In the Human Physiology course taught during the second semester of the first year of the Human Nutrition and Dietetics degree, students in previous academic terms performed an activity consisting of writing a summary of a physiology topic. Students were provided bibliography from physiology textbooks as well as scientific papers and were asked to extract key information and write an abstract. Hence, the emergence of ChatGPT, elicited concerns regarding misuse by students to generate summaries. Furthermore, the teachers involved in this activity considered that we are facing the new challenge of guiding rational and ethical use of this emergent AI technology which is here to stay and will be freely accessible.

Objective:
Thus, our objective was to design and implement an activity, in the 2023-23 academic year, focused at ethically integrating ChatGPT to foster critical thinking skills and enhance learning within the context of nervous system physiology.

Methodology:
ChatGPT generated summaries based on prompts from the teachers, that were randomly assigned to 10-12 students each. Students had to critically review their assigned summary in a report assessing the scientific quality and citations. Afterwards, students had to rewrite the text in their own words without copying verbatim phrases.

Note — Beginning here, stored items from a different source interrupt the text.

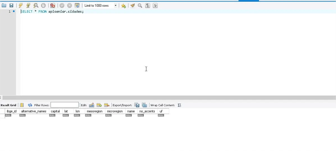Viewport: 336px width, 151px height.
Task: Open find panel magnifier icon
Action: (x=140, y=6)
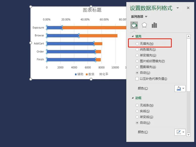Open the task pane options arrow beside the title
This screenshot has width=196, height=147.
click(178, 8)
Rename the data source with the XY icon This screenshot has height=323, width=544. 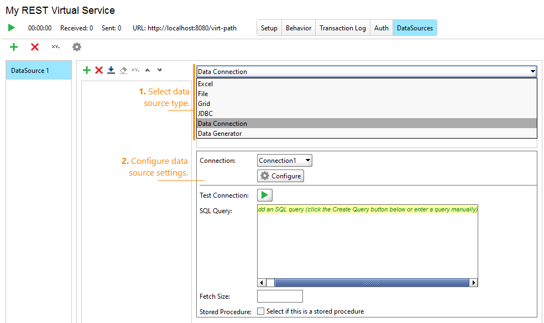coord(55,47)
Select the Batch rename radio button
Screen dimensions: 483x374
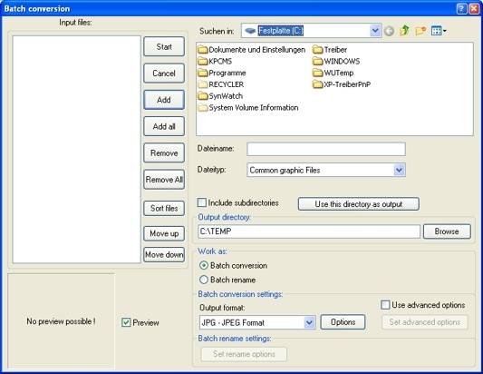(204, 280)
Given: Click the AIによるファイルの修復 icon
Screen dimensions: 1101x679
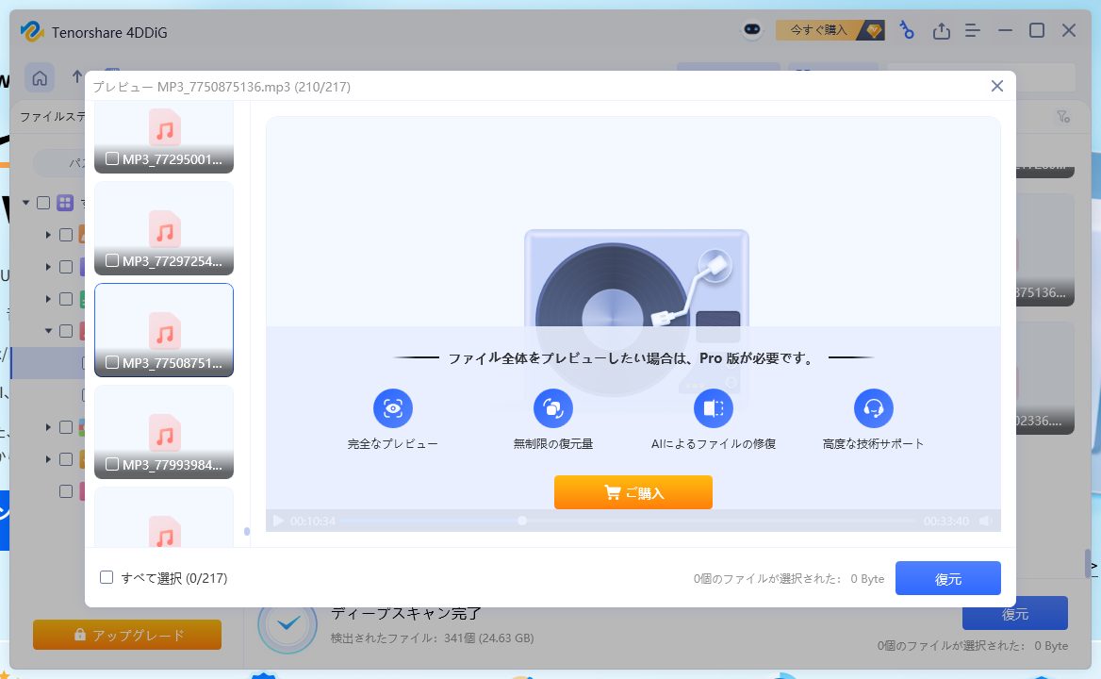Looking at the screenshot, I should 714,408.
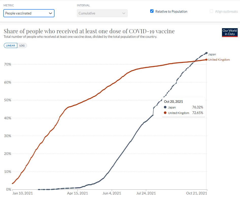The image size is (240, 198).
Task: Click the chart title text
Action: pos(89,31)
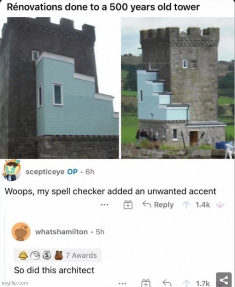View the 7 Awards badge list
The height and width of the screenshot is (287, 235).
(x=58, y=255)
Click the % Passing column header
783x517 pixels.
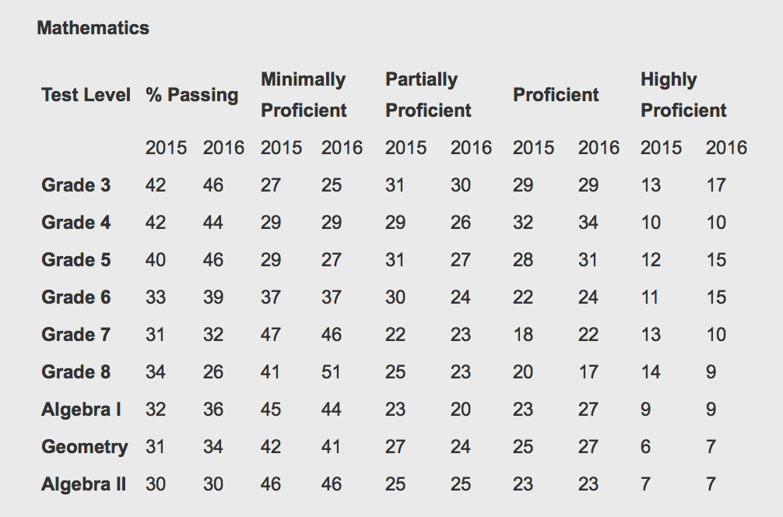[x=191, y=94]
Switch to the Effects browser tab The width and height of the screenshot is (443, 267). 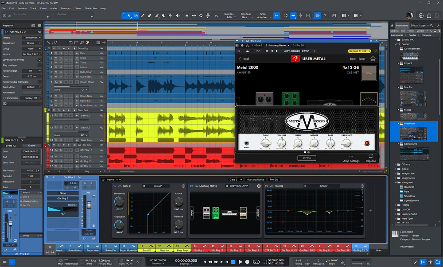pos(414,26)
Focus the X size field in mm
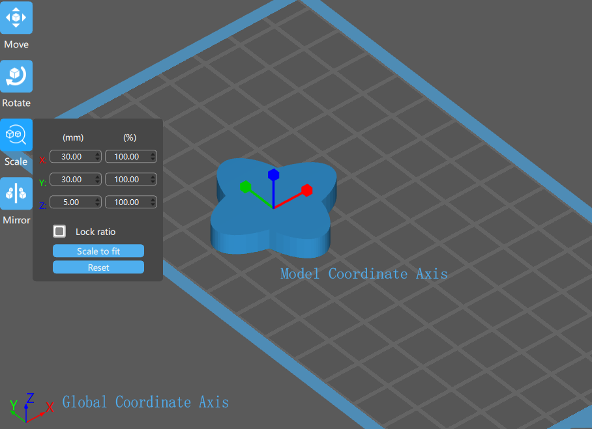This screenshot has width=592, height=429. 71,157
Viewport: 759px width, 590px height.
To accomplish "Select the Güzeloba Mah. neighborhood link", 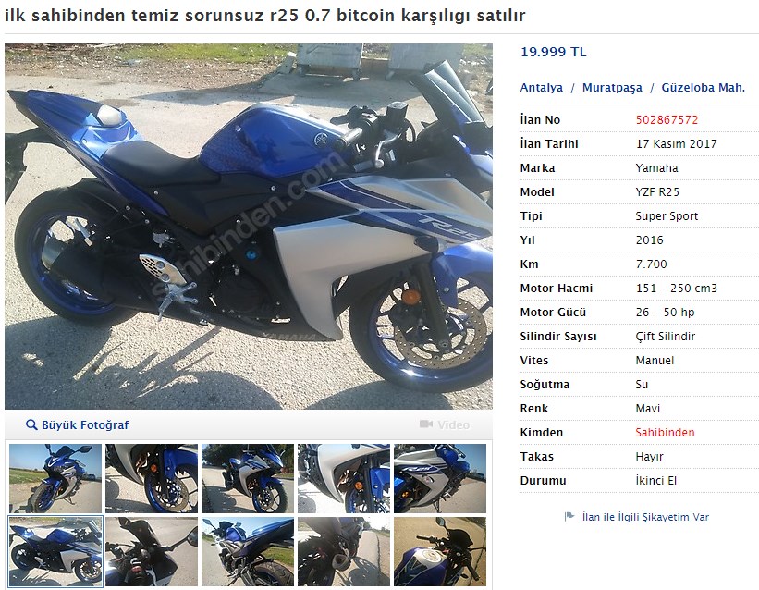I will click(x=703, y=88).
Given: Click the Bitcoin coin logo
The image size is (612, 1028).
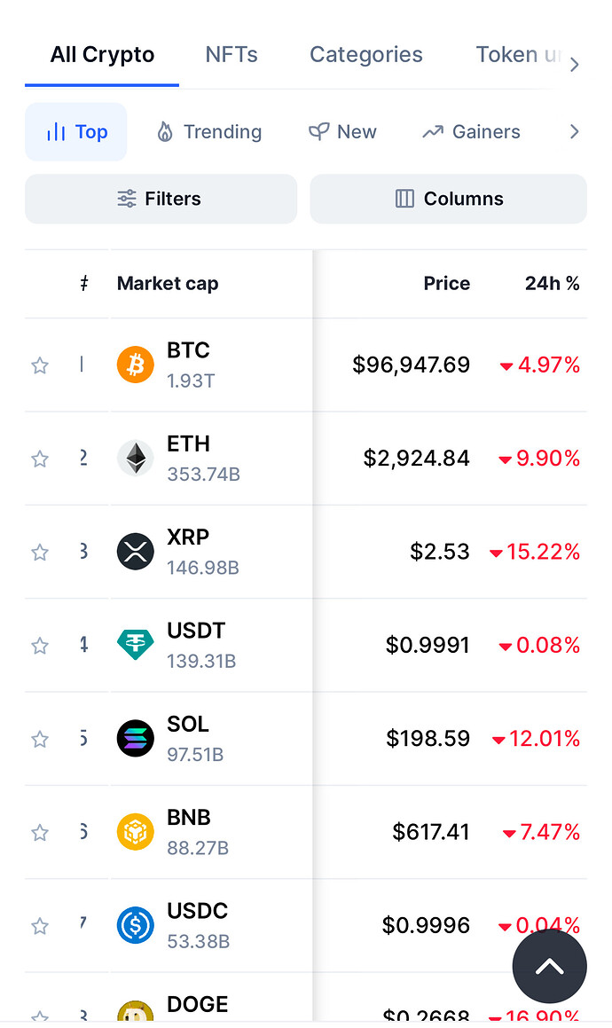Looking at the screenshot, I should (x=135, y=365).
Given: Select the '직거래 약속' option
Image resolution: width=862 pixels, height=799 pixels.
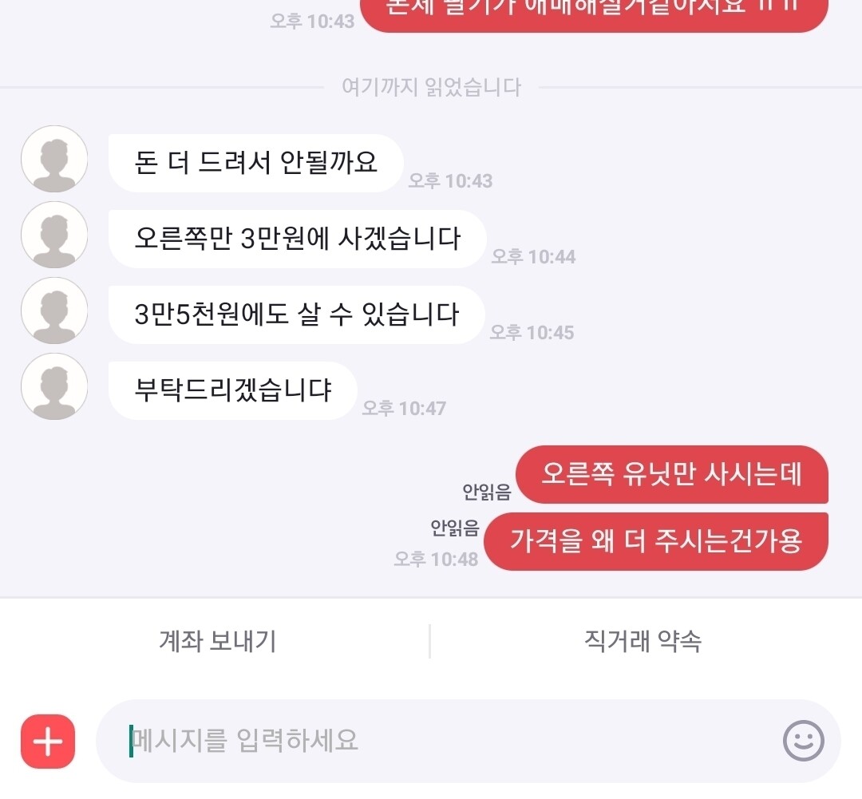Looking at the screenshot, I should pyautogui.click(x=643, y=641).
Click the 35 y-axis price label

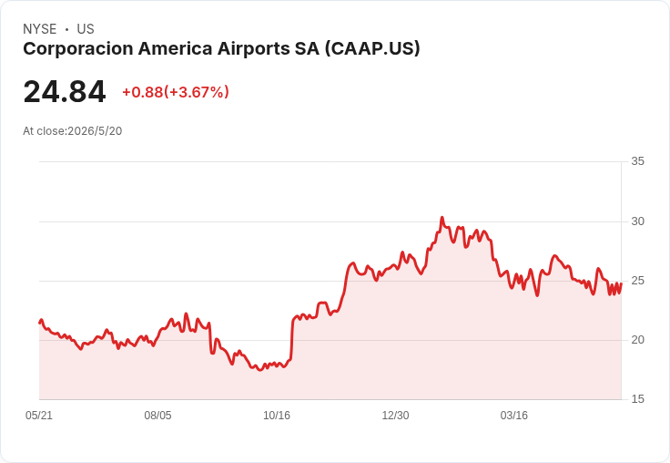[x=637, y=161]
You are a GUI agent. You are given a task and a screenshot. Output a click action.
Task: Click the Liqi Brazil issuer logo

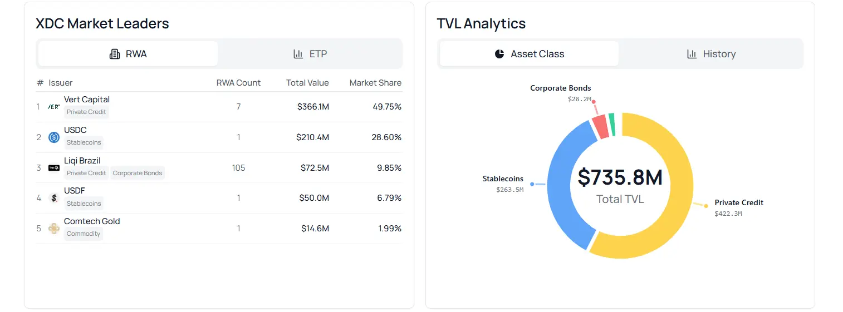click(54, 167)
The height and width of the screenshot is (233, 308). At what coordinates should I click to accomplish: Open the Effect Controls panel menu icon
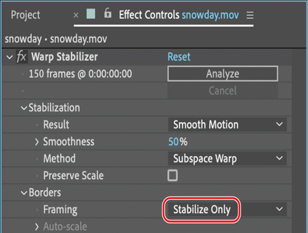point(250,15)
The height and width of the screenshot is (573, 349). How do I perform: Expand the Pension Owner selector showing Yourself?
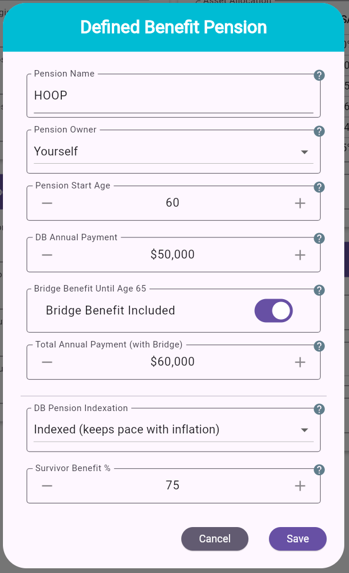point(174,151)
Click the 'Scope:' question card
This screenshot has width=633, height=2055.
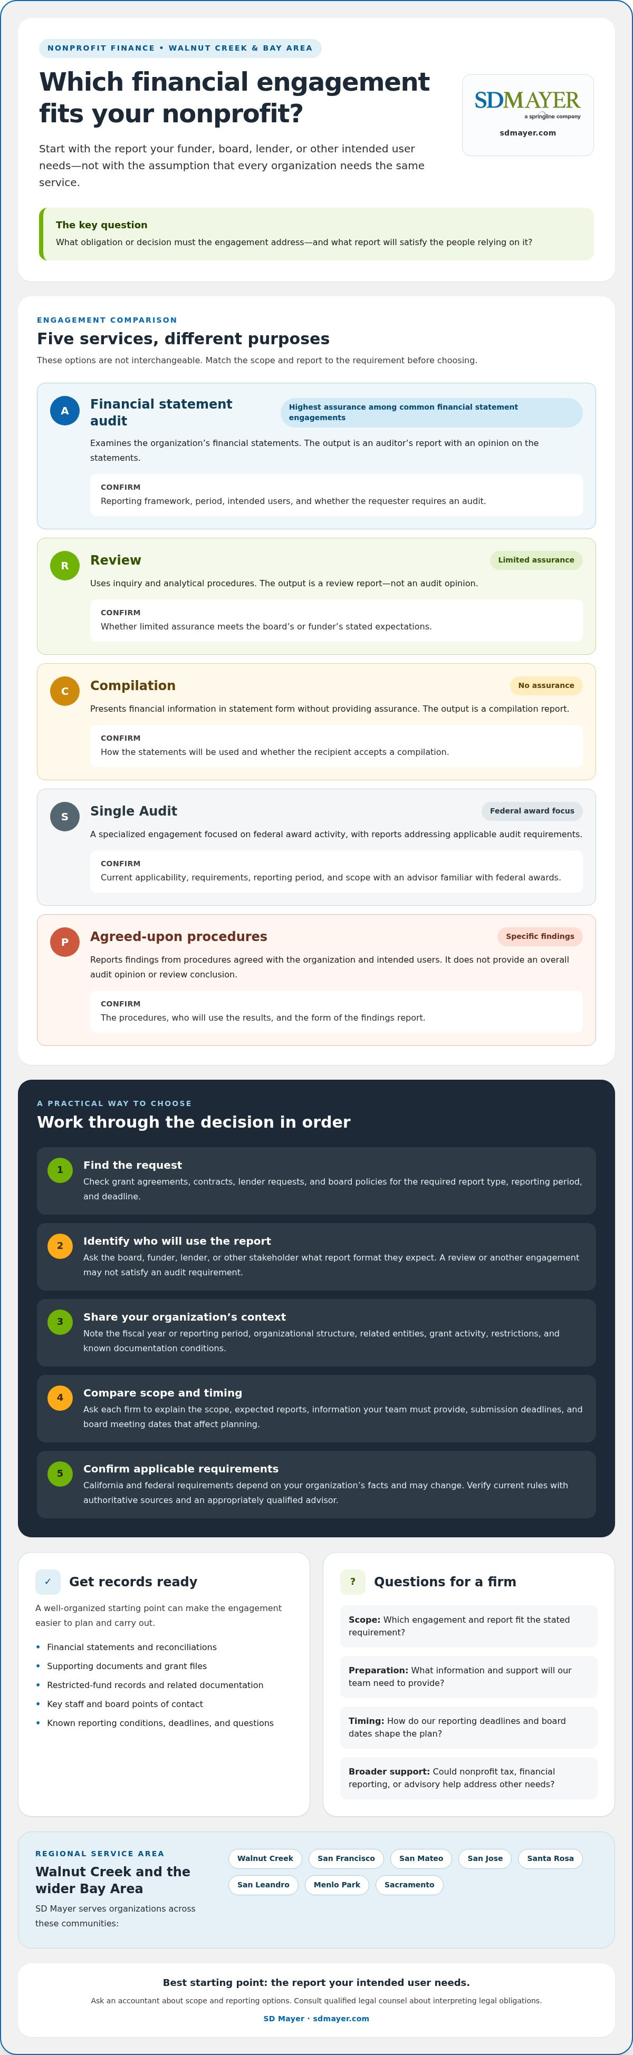point(469,1626)
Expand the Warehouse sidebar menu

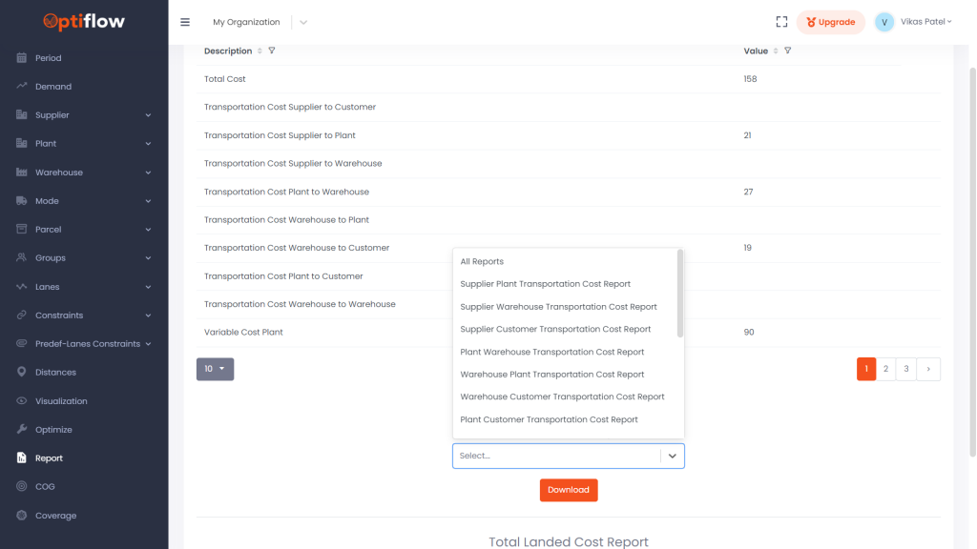[84, 173]
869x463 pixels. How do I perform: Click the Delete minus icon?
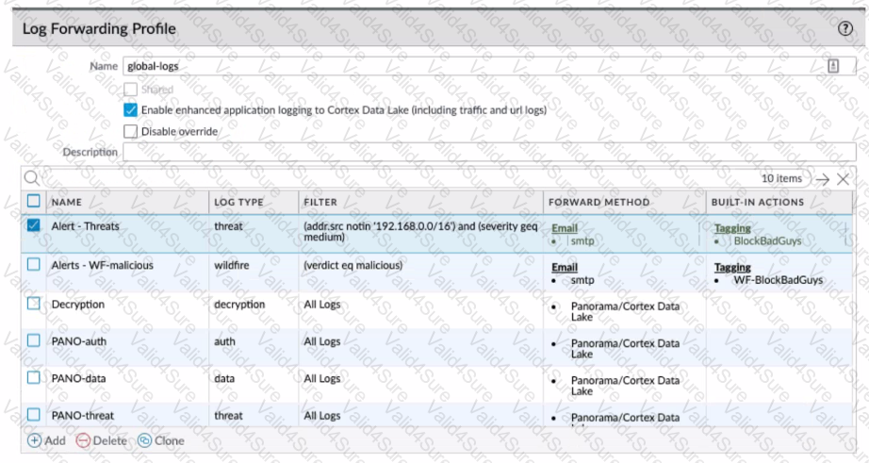tap(83, 440)
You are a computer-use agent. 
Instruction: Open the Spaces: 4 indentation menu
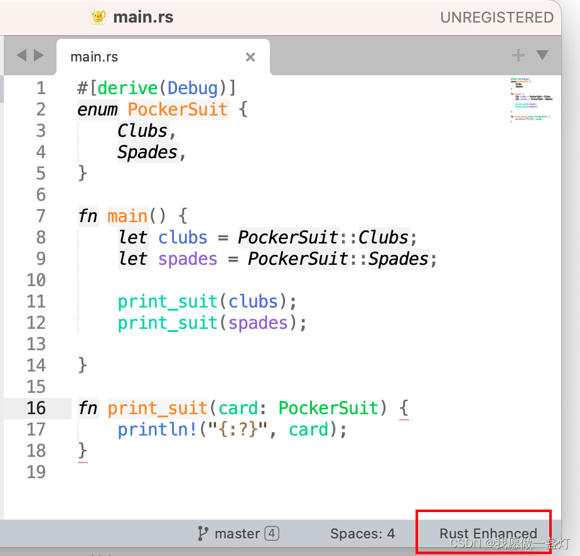pos(362,533)
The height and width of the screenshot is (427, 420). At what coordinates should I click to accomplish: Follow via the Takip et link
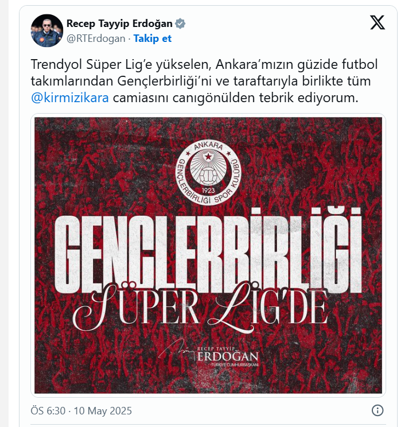(153, 38)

Following the individual review, a seminar was held where students grouped according to the same abstract, collaborated to discuss their findings, wrote joint conclusions that were presented to the class by the appointed spokesperson.

Results:
Students identified errors in the AI-generated summaries, including conceptual inaccuracies, low scientific quality, as well as grammatical and language mistakes. They also discerned unreliable citation sources used by ChatGPT, such as student notes from websites and public pages, versus scientific articles. The seminar allowed the students to share insights into ChatGPT's responses to different questions and variability between summaries.
A survey with the statements "The critical analysis of the summary allowed me to better understand the physiology concepts" and “The activity allowed me to understand the importance of using quality scientific bibliography” was presented to the students that had to rate their preferences on a six-point scale where 0 indicated to 'strongly disagree' and 5 corresponded to 'strongly agree'. The rating, expressed as means ± SD, were 3.78 ± 1.11 (n = 54) and 3.80 ± 1.11 (n = 55), for the first and second statements, respectively. The scores of the survey showed that the activity promoted the learning of physiology as well as scrutinizing citations so that the students gained first-hand experience critically evaluating AI-written content for quality and accuracy.

Conclusions:
This critical analysis enabled students to differentiate valid from questionable sources and evaluate ChatGPT's limitations for academic work, demonstrating that AI may also constitute a pedagogical tool if integrated judiciously within the academic activities.
Keywords:
Artificial Intelligence, ChatGPT, critical thinking, ethics, human physiology.